# AV receiver calibration microphones



## vfxmorley (Feb 3, 2010)

Hi all.

another newbie question. Does anyone ever use the external mic that come with their AV receiver with REW?
I am about to purchase an Integra 8.9 and wondering if the mic that comes with it would be good enough? you assume it would as it what its designed for?

maybe a stupid question but I thought id ask

thanks in advance


----------



## Wayne A. Pflughaupt (Apr 13, 2006)

Those mics can't be used with REW. Basically, they are cheapie mics that aren't terribly accurate. The receiver they come with will have built-in compensation for the mic's inaccuracies.
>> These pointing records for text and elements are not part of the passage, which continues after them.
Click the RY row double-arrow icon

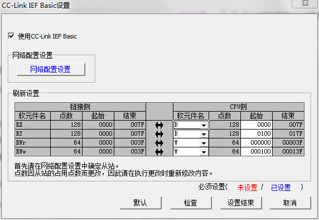tap(159, 134)
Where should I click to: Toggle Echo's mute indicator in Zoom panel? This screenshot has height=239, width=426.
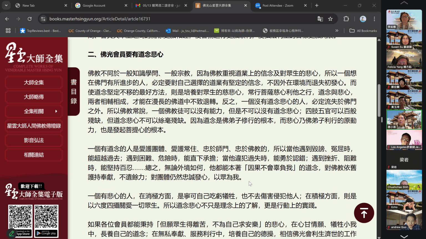click(389, 207)
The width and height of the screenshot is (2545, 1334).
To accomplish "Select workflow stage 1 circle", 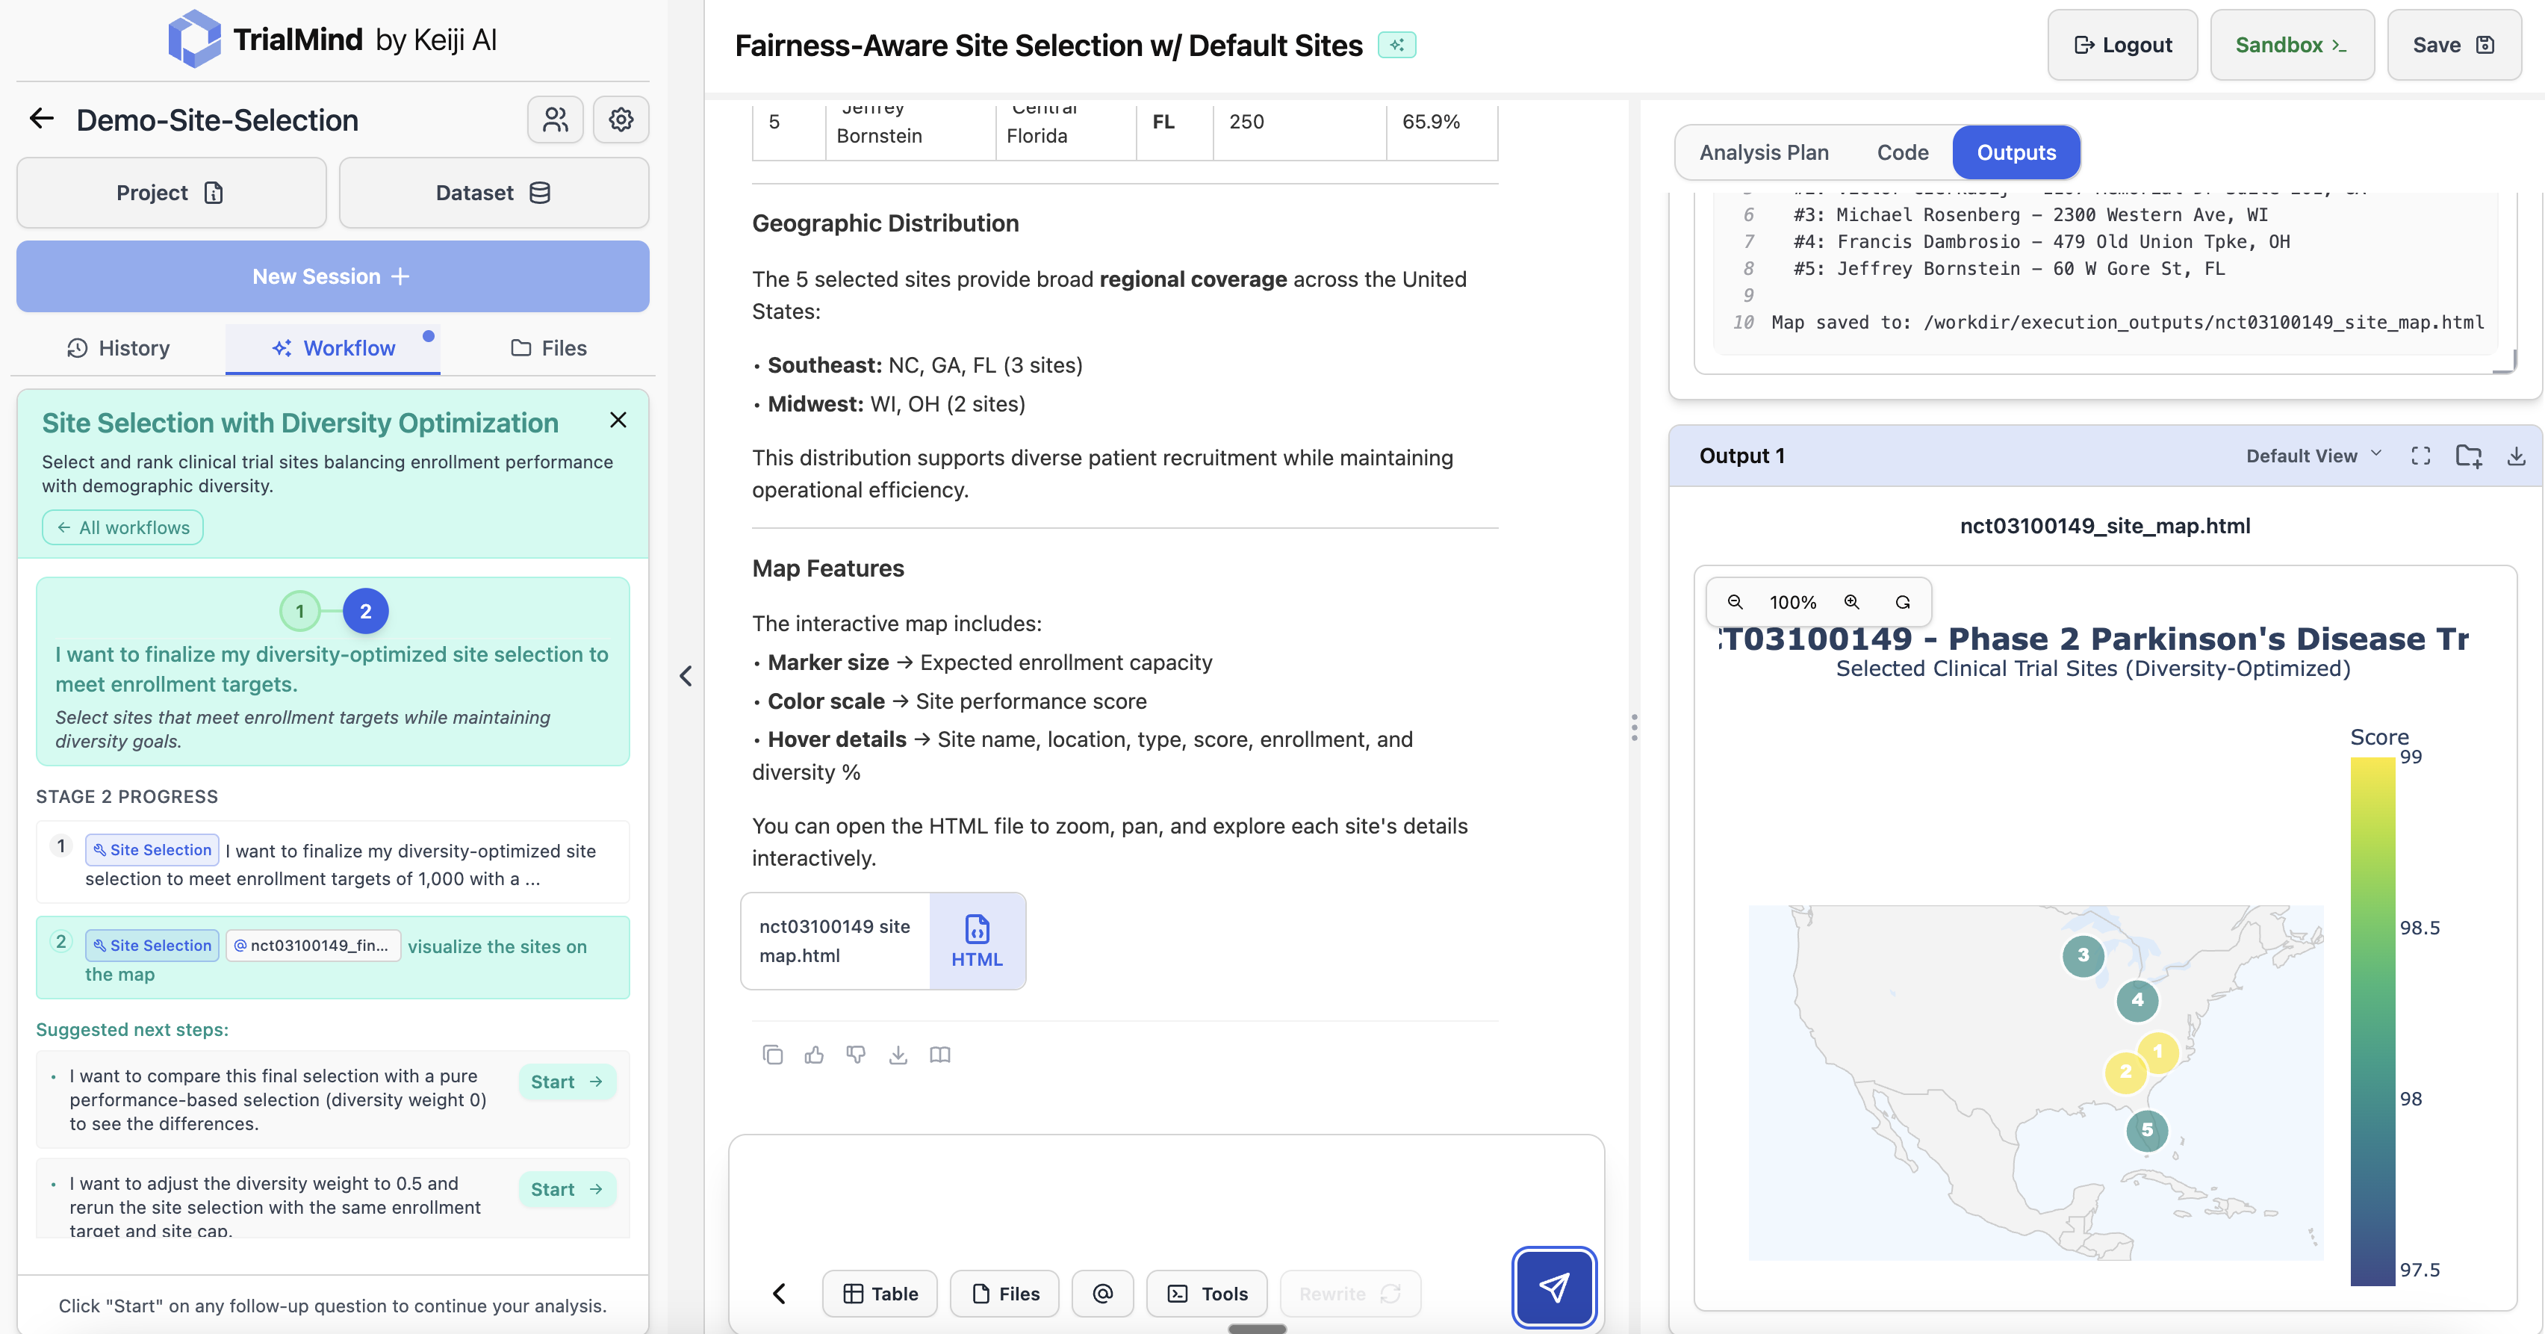I will pos(299,611).
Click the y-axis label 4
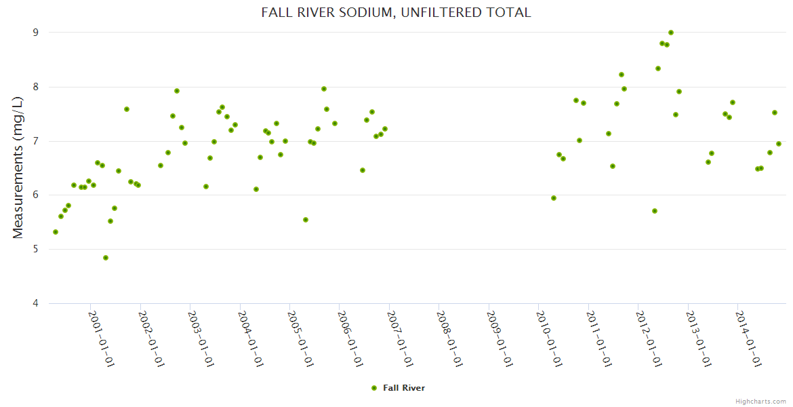This screenshot has width=793, height=407. (x=35, y=303)
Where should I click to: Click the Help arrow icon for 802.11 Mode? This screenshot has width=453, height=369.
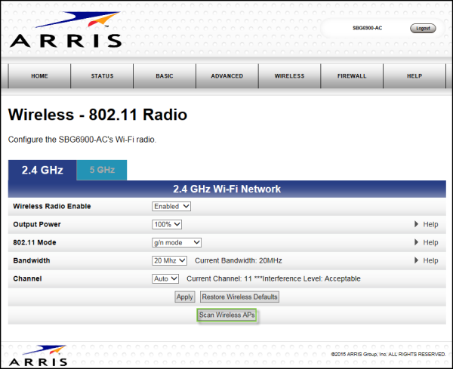tap(415, 243)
IOW, an internal "calibration file." Any mic used with REW requires a calibration file to compensate for its deviations from flat response; otherwise the graph you'd see in REW would be a combination of the room and the mic. The problem with the receiver's mics is that we have no way of knowing what their frequency response is, and therefore have no means to create a calibration file for it. Make sense?

Regards,
Wayne


----------



## vfxmorley (Feb 3, 2010)

makes perfect sense.

thanks

ecm8000 for me


----------



## tonyvdb (Sep 5, 2007)

There are other options as well, You still do require an SPL meter in order to get the levels accurate to 75db's. Are you planning to do full range readings or just ballpark full range with emphases on the lower range including subwoofer levels?


----------



## vfxmorley (Feb 3, 2010)

tonyvdb said:


> There are other options as well, You still do require an SPL meter in order to get the levels accurate to 75db's. Are you planning to do full range readings or just ballpark full range with emphases on the lower range including subwoofer levels?


I'll definatly get an SPL. Everything else us actually for a bit if fun. So that's why I was looking fir a cheaper method. I don't really have that much ability to "tune" the system after analyzing. 
My main reason for doing it was curiosity to see how good I'd designed the room!
_Posted via Mobile Device_


----------



## tonyvdb (Sep 5, 2007)

If your not planing on doing full range readings (above 12khz) then you dont even need the ECM8000 you could just use the Galaxy CM140 as it is an excellent SPL meter and decent mic in one unit that works very well with REW.


----------



## glaufman (Nov 25, 2007)

Well for cheaper, you can use just the SPL from RS up to 3kHz.


----------